Kemenperin Sita 25.257 Speaker Tanpa SNI Senilai Rp10,2 Miliar
JAKARTA - Kementerian Perindustrian (Kemenperin) melakukan penyitaan sementara terhadap 25.257 pengeras suara atau speaker aktif senilai Rp10,2 miliar lantaran tidak memiliki Sertifikat Produk Penggunaan Tanda Standar Nasional Indonesia (SPPT-SNI).
Kepala Badan Standardisasi Kebijakan Jasa Industri Kemenperin Andi Rizaldi mengungkapkan, sebanyak 25.257 unit speaker aktif itu diamankan dari tiga pelaku usaha yaitu, PT BSR sebanyak 24.099 unit dengan nilai sekitar Rp8,5 miliar, PT SEI sebanyak 353 unit dengan nilai sekitar Rp1,4 miliar dan PT PIS sebanyak 805 unit dengan nilai Rp281,7 juta.

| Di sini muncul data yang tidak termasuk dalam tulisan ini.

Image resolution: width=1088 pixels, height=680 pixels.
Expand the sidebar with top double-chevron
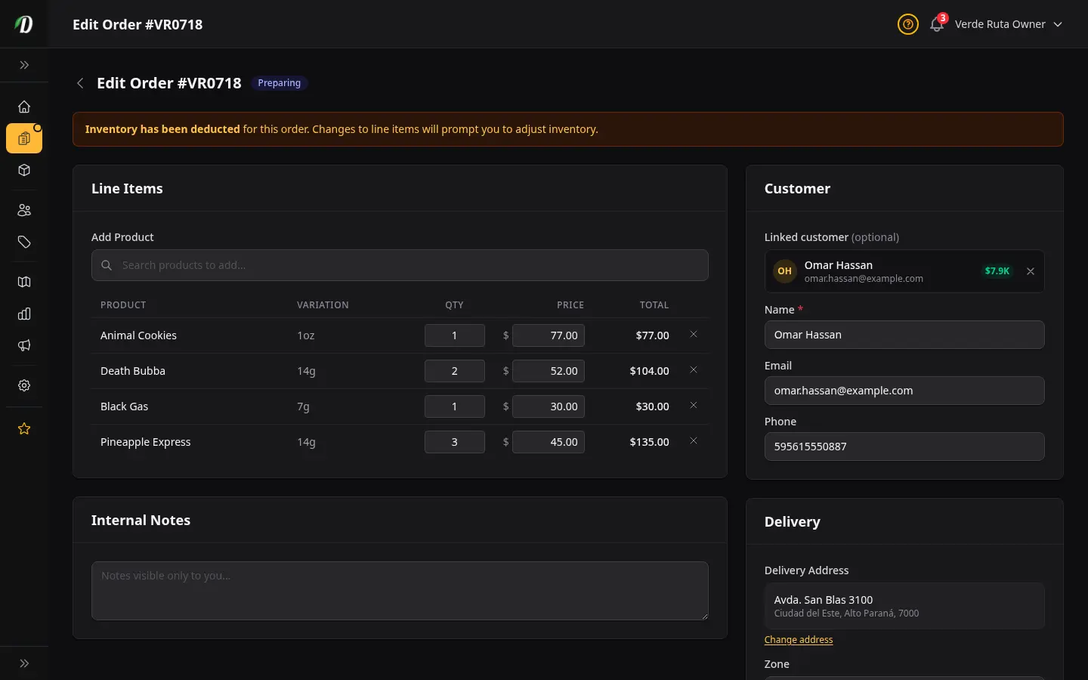point(24,65)
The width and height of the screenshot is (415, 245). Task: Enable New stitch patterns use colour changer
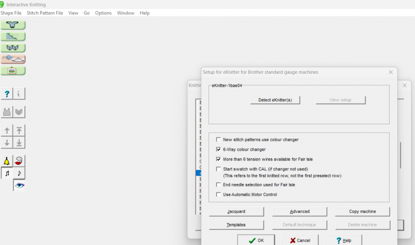[219, 140]
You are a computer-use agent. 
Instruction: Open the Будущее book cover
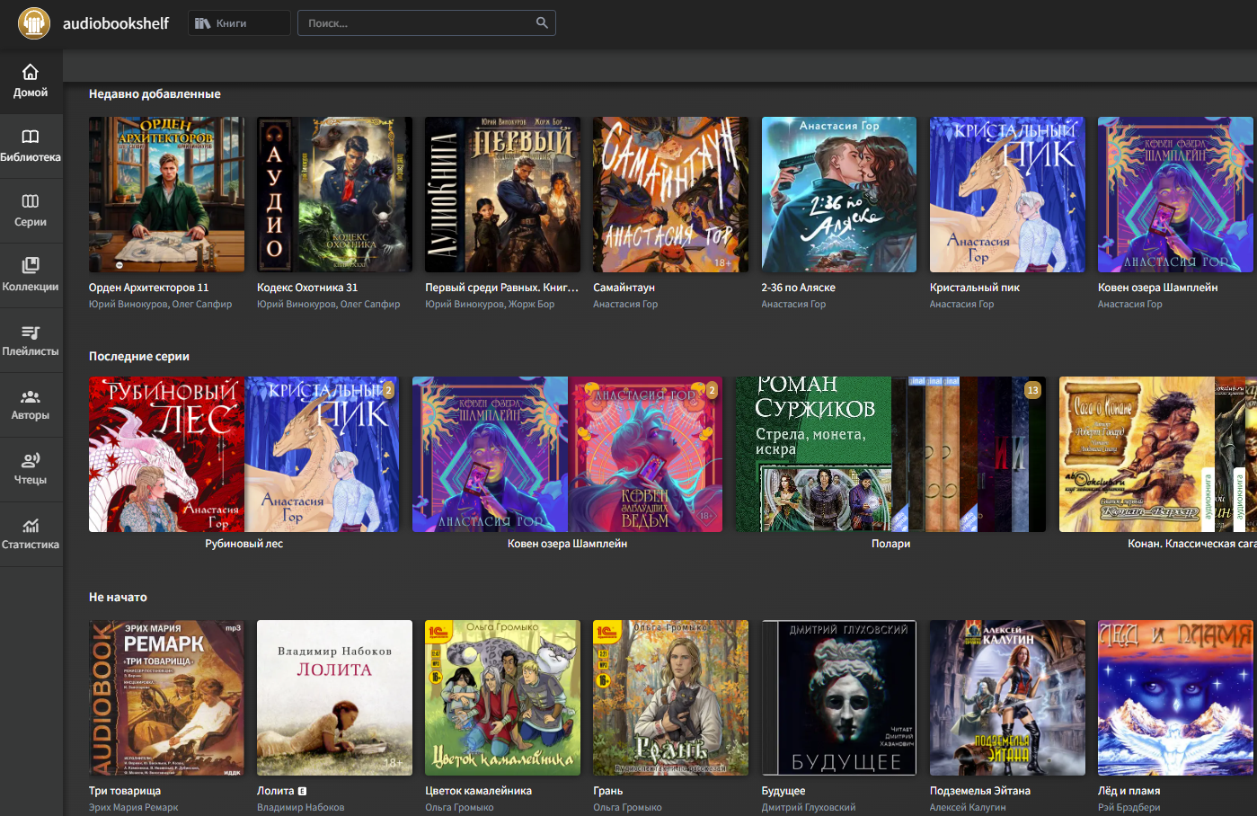[x=838, y=697]
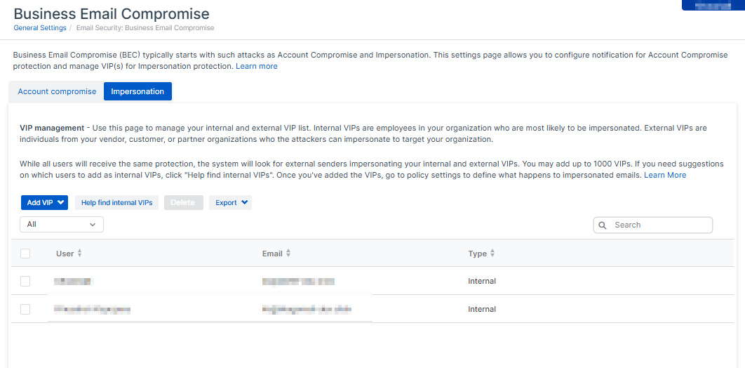The image size is (745, 368).
Task: Click the Internal type in the first row
Action: coord(482,281)

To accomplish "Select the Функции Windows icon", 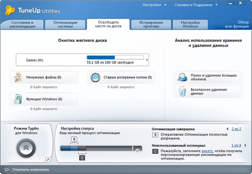I will (18, 99).
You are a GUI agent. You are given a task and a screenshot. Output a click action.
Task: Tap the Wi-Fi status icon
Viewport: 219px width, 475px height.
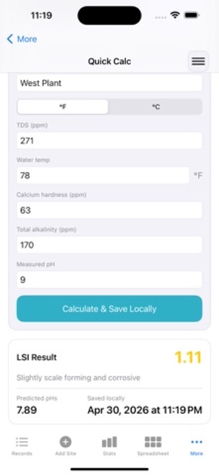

Temuan tersebut terkait ketidakpatuhan pelaku usaha dalam memenuhi ketentuan SNI yang dinyatakan dalam Undang-Undang Nomor 3 Tahun 2014 tentang Perindustrian dan Peraturan Menteri Perindustrian (Permenperin) Nomor 15 Tahun 2018 tentang Pemberlakuan SNI Audio Video dan Elektronika Sejenis secara wajib.

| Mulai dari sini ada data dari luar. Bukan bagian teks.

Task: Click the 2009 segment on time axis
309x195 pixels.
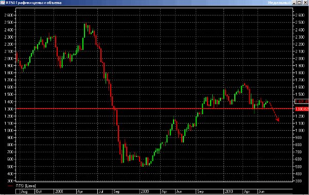Action: click(145, 191)
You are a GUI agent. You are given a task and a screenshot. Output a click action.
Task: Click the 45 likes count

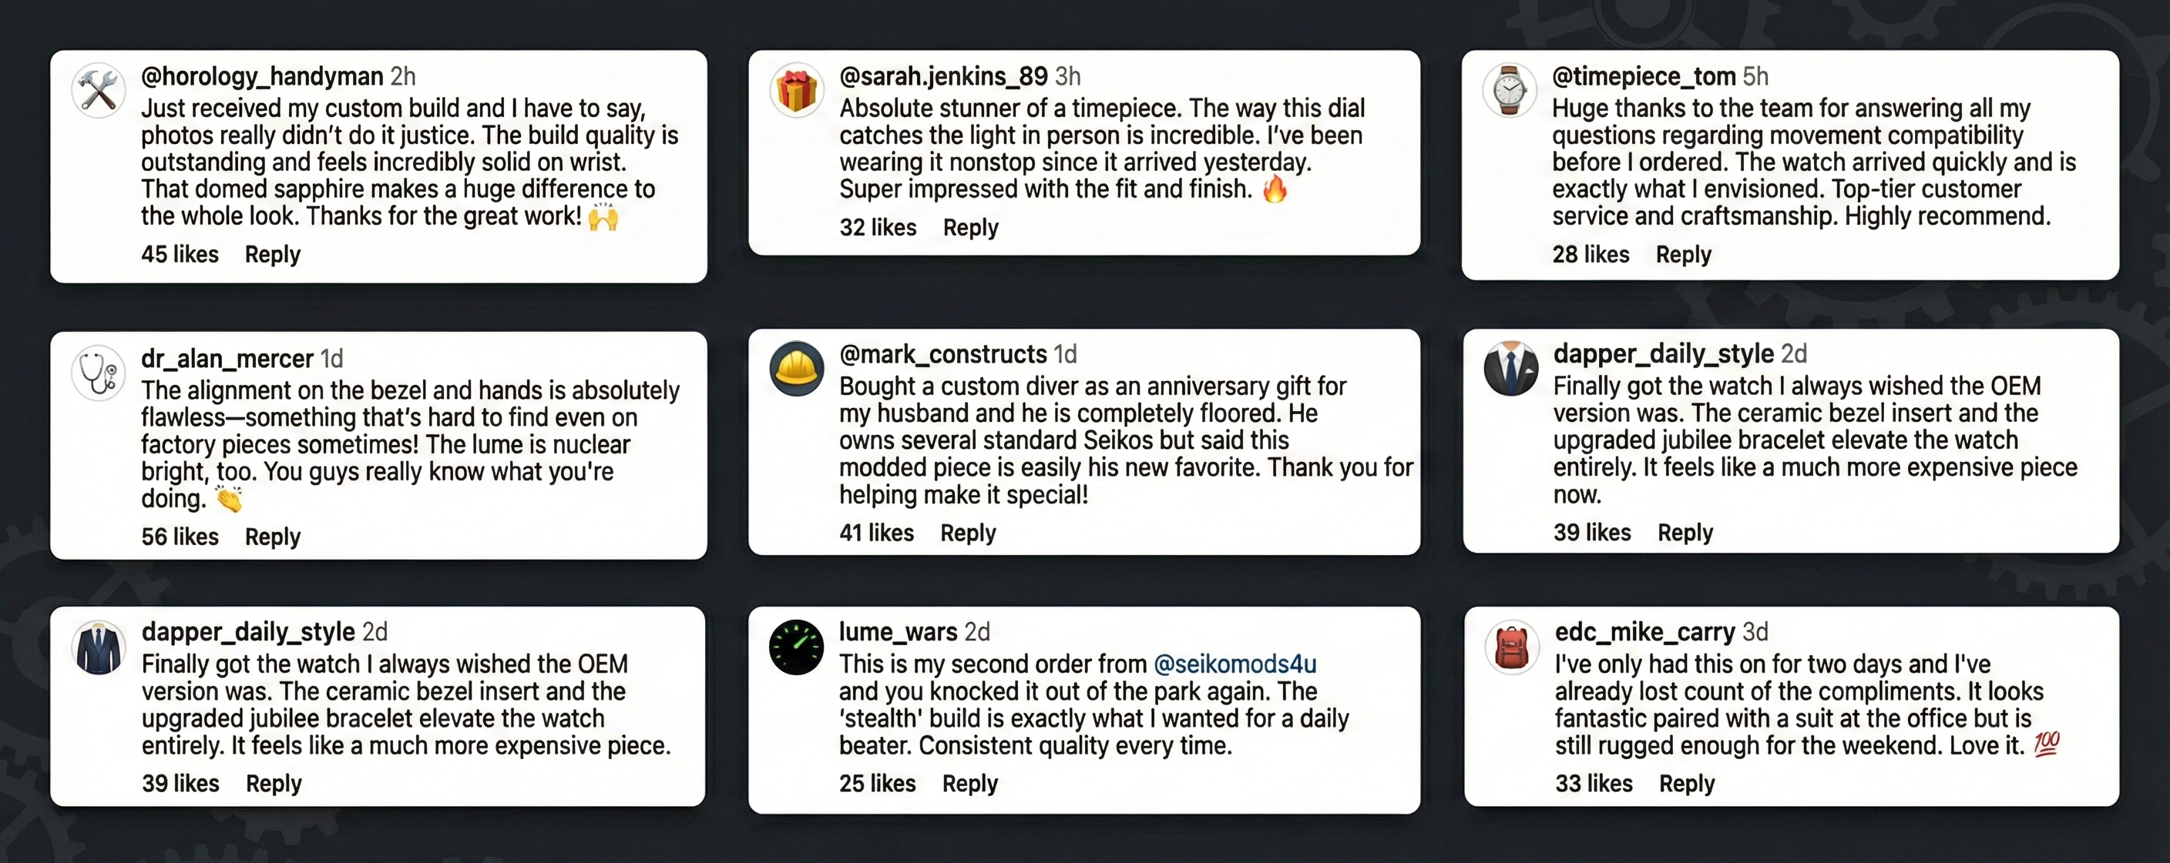[x=179, y=254]
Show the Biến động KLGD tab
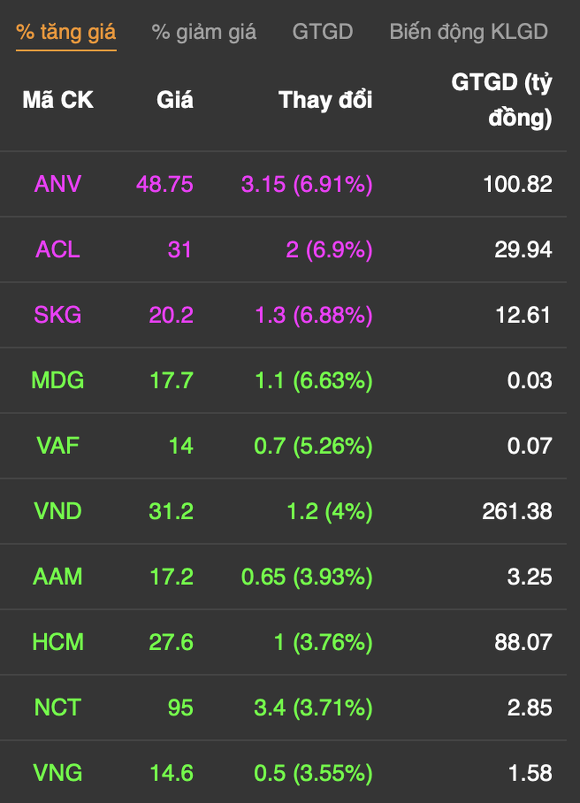Image resolution: width=580 pixels, height=803 pixels. (x=469, y=32)
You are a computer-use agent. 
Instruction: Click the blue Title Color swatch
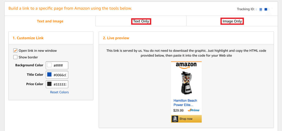(x=50, y=75)
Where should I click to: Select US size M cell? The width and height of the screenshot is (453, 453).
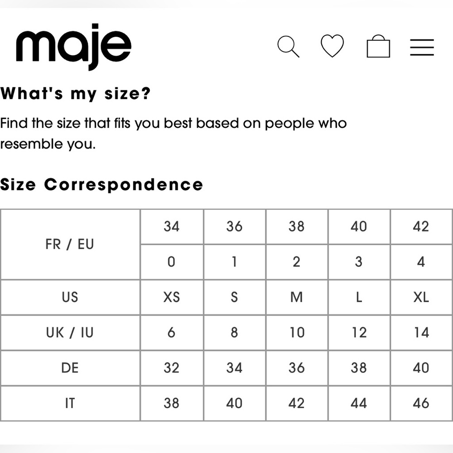(296, 297)
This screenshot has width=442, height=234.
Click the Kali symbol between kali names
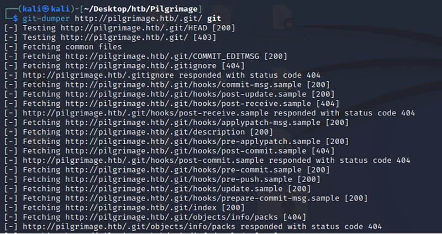click(46, 9)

"Ketiganya diwajibkan untuk menghentikan kegiatan impor dan dilarang untuk mengedarkan produk tersebut," ujar Kepala BSKJI Kemenperin Andi Rizaldi dalam keterangan, Sabtu, 20 Juli.
Adapun hasil pengawasan terhadap PT BSR, PT SEI dan PT PIS pada Juli 2024 di Jakarta itu menunjukkan adanya produk speaker aktif hasil importasi dari China yang tidak memiliki SPPT-SNI.
Andi mengatakan, Ketiadaan SPPT-SNI pada produk tersebut dikhawatirkan dapat membahayakan keamanan dan keselamatan pengguna serta merugikan produsen dalam negeri.
"Produk yang tidak memiliki SPPT-SNI ini berpotensi merugikan konsumen dan menimbulkan persaingan usaha tidak sehat. Kami tidak akan menoleransi pelanggaran semacam ini," tegas Andi.
Menurut Andi, Kemenperin berkomitmen untuk terus melakukan pengawasan dan penegakan hukum terhadap produk-produk yang tidak sesuai ketentuan melalui kerja sama dengan kementerian dan lembaga terkait.
Pihaknya juga bertekad untuk terus meningkatkan kualitas pengawasan dan memastikan setiap produk yang beredar di pasar memenuhi standar yang telah ditetapkan. Andi menilai, pengawasan adalah kunci untuk melindungi konsumen dan industri dalam negeri.
"Kami akan terus berkoordinasi dengan pihak terkait untuk memastikan penegakan hukum berjalan efektif," imbuhnya.